In a small medical office building in Toledo, Ohio, children and their parents gather in a standard patient lobby at the Children’s Neurology Center and wait to see the doctor, a pediatric neurologist. There is nothing out of the ordinary about this scene; it would match the one in the office next door and the office next to that, and so on.
But something about today is a little different. As neurologist Dr. Donald Cameron and his staff prepare this morning, the exam rooms are filling with children and their anxious parents. It is Friday, and so Cameron is seeing only education cases today. These children are here because they are having problems reading or learning. One 8-year-old boy is struggling to learn the basics of reading, says his mother, while his 11-year-old brother can’t seem to concentrate in class.
This is where things get interesting. On Fridays, Cameron works with a team of educational specialists from Bowling Green State University’s Martha Gesling Weber Reading Center. Over the last three years, Cameron and the director of the reading center, Dr. Michael French, have forged a partnership between their two operations to help solve some of the toughest cases among children’s learning problems.
Cameron and French’s partnership began after a long-time cross-referral system: French was sending children he suspected of having neurological problems north to Cameron and Cameron was sending children he suspected of having reading difficulties south to French. Eventually, they decided to join forces. If successful, they determined, not only would the partnership cut down the drive-time of their patients’ parents, but it might also help to fill in the missing pieces in each other’s work. This, they say, is exactly what they’ve done.
“Research has told us that there’s a relationship between a children’s brain and what he or she actually does in terms of reading and writing,” says French. “We’re trying to look at those patterns and see what we can do to help these kids. We’re asking, what can a pediatric neurologist do that is going to complement what an educator can do in a way that’s going to have a direct impact on the child learning better?”
French’s team, which includes his colleague, Martha Sears–and occasionally one or two of his graduate students–shares a room at the Children’s Neurology Center with an old brain-scanning machine. From here, they administer an informal battery of learning assessments they designed called the Quick Literacy Screening Inventory, QLSI. The QLSI, which is current being published and will be widely available soon, samples reading, writing, oral language, and phonological processing skills. The test takes about 15 minutes and gives Sears and French a good idea about a child’s learning and language skills. The reading team also takes an education history on each child.
“We’re working with Dr. Cameron to help ferret out exactly why a kid isn’t learning,” says French. “[Dr. Cameron] might ask a particular child: has the school done anything? But I’m there to get more specific information, like what has the school done? A Multifactored Evaluation (MFE)? What kinds of IQ tests? What kinds of processing tests? What kinds of perceptual tests?”

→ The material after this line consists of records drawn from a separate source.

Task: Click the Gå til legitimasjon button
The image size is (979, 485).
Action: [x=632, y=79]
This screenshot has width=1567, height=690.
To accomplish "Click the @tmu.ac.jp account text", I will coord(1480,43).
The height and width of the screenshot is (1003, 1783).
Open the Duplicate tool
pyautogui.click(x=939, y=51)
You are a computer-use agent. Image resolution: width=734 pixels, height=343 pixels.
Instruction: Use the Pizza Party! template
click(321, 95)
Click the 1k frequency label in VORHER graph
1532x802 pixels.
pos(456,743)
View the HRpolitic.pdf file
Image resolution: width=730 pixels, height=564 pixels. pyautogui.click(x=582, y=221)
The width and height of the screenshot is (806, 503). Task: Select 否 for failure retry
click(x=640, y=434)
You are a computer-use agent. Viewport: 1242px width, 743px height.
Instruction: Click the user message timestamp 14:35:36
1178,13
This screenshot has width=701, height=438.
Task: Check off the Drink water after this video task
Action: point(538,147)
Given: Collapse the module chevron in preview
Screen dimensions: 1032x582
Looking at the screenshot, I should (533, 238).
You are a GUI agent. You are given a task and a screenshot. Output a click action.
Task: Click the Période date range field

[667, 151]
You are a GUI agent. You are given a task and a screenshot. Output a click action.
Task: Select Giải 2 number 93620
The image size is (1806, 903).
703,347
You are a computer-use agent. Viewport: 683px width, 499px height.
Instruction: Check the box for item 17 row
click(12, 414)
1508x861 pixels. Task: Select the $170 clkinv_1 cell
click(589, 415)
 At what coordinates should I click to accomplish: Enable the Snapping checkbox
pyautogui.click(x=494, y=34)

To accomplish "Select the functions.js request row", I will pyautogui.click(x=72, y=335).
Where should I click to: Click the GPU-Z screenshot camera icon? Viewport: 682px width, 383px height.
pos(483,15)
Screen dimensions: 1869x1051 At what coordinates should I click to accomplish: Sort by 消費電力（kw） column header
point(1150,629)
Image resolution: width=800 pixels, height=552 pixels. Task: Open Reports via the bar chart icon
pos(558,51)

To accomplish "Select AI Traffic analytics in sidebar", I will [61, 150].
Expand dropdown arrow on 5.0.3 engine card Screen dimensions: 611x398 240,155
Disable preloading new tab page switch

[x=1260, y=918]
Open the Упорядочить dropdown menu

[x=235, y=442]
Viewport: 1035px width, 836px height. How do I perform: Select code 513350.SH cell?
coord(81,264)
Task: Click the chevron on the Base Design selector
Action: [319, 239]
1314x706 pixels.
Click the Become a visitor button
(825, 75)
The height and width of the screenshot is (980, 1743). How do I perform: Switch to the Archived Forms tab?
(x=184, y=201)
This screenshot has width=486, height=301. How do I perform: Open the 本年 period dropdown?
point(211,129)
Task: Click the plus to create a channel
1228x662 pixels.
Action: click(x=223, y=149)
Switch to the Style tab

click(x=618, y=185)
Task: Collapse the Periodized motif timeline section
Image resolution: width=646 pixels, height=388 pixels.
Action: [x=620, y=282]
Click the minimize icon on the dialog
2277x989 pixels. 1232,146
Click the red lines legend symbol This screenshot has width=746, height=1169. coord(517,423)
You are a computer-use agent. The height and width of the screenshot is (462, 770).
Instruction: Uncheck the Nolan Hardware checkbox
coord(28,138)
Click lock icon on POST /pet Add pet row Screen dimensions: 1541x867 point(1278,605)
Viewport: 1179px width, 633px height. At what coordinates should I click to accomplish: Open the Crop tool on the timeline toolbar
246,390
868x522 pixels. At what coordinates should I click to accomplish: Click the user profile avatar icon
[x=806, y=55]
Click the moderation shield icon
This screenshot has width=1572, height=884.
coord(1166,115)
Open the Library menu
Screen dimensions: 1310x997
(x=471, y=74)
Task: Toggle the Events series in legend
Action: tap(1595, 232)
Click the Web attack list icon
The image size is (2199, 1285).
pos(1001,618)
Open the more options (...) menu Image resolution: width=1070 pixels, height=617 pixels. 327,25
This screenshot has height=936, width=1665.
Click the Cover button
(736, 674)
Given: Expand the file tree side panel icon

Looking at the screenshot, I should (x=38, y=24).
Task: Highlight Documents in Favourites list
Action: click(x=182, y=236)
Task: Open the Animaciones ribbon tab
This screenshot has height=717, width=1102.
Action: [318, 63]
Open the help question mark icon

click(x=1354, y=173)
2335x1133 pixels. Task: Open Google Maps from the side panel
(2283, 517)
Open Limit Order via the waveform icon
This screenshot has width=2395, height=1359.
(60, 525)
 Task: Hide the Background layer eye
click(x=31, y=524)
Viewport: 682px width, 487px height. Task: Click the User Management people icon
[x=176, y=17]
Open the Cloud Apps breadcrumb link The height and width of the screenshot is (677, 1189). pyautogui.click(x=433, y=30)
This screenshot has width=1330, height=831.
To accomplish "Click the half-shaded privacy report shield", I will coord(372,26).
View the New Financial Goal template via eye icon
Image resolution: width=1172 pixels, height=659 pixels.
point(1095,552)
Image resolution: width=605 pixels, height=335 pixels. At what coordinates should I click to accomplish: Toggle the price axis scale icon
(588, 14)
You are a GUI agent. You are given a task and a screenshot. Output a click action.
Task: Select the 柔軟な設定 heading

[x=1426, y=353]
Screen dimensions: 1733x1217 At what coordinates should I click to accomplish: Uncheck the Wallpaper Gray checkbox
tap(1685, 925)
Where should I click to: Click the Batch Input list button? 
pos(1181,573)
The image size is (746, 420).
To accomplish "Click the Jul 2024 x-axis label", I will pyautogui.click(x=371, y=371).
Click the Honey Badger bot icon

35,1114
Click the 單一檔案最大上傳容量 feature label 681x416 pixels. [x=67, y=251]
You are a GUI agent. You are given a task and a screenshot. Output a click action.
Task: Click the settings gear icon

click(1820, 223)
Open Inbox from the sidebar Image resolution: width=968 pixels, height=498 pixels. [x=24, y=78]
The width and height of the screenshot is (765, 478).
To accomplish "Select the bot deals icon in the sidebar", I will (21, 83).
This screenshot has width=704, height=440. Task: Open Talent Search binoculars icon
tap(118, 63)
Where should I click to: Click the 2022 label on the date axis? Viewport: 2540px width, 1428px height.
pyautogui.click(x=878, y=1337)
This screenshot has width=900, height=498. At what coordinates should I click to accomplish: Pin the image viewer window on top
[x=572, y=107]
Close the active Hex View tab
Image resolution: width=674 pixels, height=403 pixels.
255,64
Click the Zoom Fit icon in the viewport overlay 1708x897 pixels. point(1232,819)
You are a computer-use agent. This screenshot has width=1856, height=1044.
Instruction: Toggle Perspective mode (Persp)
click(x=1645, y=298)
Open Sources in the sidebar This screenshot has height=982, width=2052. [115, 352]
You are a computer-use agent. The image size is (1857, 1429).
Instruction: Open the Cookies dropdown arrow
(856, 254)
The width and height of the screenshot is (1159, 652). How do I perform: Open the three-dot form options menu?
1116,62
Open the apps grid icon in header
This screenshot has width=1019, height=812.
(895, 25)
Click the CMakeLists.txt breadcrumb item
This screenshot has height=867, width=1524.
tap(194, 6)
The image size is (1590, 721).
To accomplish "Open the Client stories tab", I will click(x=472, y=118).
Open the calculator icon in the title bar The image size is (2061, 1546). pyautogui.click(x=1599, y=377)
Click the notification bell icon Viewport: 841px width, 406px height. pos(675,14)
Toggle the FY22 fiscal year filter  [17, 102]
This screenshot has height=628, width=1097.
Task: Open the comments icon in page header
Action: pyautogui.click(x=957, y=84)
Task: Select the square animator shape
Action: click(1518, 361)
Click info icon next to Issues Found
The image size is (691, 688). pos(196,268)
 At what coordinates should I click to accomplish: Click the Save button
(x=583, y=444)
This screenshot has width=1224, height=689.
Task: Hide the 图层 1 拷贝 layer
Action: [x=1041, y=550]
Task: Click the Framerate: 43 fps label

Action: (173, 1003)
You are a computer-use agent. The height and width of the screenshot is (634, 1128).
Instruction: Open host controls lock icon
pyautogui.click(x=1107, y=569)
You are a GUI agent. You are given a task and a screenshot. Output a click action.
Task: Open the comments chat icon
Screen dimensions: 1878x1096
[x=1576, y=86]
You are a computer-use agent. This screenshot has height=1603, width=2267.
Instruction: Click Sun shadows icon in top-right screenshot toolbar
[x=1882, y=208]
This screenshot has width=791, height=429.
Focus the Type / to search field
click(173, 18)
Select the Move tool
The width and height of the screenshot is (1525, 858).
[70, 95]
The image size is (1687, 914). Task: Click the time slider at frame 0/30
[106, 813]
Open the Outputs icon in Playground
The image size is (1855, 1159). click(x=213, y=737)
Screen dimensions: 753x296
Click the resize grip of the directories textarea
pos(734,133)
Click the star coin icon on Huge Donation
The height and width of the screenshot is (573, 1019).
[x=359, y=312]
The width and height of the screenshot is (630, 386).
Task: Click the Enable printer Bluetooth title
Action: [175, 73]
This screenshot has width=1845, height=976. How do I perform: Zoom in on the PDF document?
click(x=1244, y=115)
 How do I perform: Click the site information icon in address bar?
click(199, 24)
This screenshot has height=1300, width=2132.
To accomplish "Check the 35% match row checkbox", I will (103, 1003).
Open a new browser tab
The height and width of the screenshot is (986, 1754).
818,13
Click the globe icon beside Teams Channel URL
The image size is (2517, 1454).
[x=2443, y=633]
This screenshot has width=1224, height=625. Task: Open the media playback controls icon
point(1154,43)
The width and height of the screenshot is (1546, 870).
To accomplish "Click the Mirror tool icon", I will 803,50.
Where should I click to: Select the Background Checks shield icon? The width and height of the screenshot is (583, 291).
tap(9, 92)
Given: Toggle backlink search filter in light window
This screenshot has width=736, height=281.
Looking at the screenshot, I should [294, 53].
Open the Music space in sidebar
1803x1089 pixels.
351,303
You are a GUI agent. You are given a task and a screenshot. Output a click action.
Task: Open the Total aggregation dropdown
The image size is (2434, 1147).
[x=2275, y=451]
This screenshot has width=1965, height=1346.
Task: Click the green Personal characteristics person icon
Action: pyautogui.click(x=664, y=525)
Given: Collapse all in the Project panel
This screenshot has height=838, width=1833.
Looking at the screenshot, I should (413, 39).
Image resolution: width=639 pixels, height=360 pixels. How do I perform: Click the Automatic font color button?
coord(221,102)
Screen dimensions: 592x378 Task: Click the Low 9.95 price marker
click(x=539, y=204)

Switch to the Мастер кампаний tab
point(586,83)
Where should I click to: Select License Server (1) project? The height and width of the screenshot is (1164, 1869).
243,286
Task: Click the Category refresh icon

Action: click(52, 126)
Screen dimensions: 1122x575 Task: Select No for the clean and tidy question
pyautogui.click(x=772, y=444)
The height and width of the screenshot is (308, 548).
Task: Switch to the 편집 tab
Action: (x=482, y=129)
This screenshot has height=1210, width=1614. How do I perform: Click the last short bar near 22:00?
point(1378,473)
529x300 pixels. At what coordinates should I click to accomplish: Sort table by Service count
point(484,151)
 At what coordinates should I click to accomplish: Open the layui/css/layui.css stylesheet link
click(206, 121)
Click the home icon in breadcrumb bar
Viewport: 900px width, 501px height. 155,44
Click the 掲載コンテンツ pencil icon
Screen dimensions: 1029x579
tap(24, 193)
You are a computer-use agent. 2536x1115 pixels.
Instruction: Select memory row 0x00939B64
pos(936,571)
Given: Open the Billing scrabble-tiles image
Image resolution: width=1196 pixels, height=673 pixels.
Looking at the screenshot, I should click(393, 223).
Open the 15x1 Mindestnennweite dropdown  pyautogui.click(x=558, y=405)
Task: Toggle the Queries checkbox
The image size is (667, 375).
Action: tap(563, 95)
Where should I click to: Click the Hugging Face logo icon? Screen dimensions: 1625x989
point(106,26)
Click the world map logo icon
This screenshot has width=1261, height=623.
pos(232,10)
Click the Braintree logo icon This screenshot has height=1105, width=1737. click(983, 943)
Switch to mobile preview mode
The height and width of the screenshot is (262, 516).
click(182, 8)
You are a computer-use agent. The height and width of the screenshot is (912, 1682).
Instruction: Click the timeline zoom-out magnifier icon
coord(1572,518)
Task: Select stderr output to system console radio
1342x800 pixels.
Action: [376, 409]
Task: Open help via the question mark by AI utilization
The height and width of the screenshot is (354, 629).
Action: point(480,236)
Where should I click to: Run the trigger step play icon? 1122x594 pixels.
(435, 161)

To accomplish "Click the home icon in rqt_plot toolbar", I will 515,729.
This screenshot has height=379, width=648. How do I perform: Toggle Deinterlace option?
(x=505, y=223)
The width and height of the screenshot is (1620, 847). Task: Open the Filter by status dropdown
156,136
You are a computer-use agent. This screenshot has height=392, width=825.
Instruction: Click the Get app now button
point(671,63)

By the time they arrive at the Children’s Neurology Center, many of these children—and particularly their parents—have been frustrated by a fragmented system that always seems to pass them on to somewhere else. But as far as French and Cameron are concerned, this is the end of the line; this is where children can be accurately evaluated and then begin to receive the help and support they need to start learning.
Following the learning assessment portion of the visit, a child then sees Cameron. Being a physician, Cameron does a physical examination—listens to a child’s heart and all the other things a pediatrician does—as well as a neurological exam. This examination looks for symmetry and asymmetry in processing, movement, muscle tone, etc. In addition, he has the child read to him, both real words and pseudowords.
Each specialist then comes to his own conclusion about a child’s particular situation and then they confer and discuss all the possibilities for intervention. Cameron relates a case that he feels illustrates the strength of the collaboration.
“There was a boy this afternoon presenting with ADD,” he says. “His parents were beside themselves, you know, because the last thing they saw in their kid, who is meticulous, is a deficit of attention. They came in here a 4 out 5 on the anxiety scale.
“I’m doing the examination and I’m noticing the child having a little tick of his head. Very, very subtle. It lasts literally about one half of a second. I saw him doing it three times. I do the rest of my exam and figure out that he has some difficulties with reading. I then look to Mrs. Sears with the observation of the tick, and she tells me that she has made the same observation.”
Sears had made other observations that Cameron says enabled him to confirm a diagnosis: Tourette syndrome and a reading difficulty.
“The family walked out of here ecstatic because they’ve been exposed to all sorts of specialists—pediatricians and so on—but they weren’t satisfied with what they were being told. Finally, they had a diagnosis,” says Cameron.
“Even if we don’t have the final answer” he continues, “this collaboration allows us to at least eliminate a whole set of diagnoses and interventions. And that’s a big jump from where we were before.”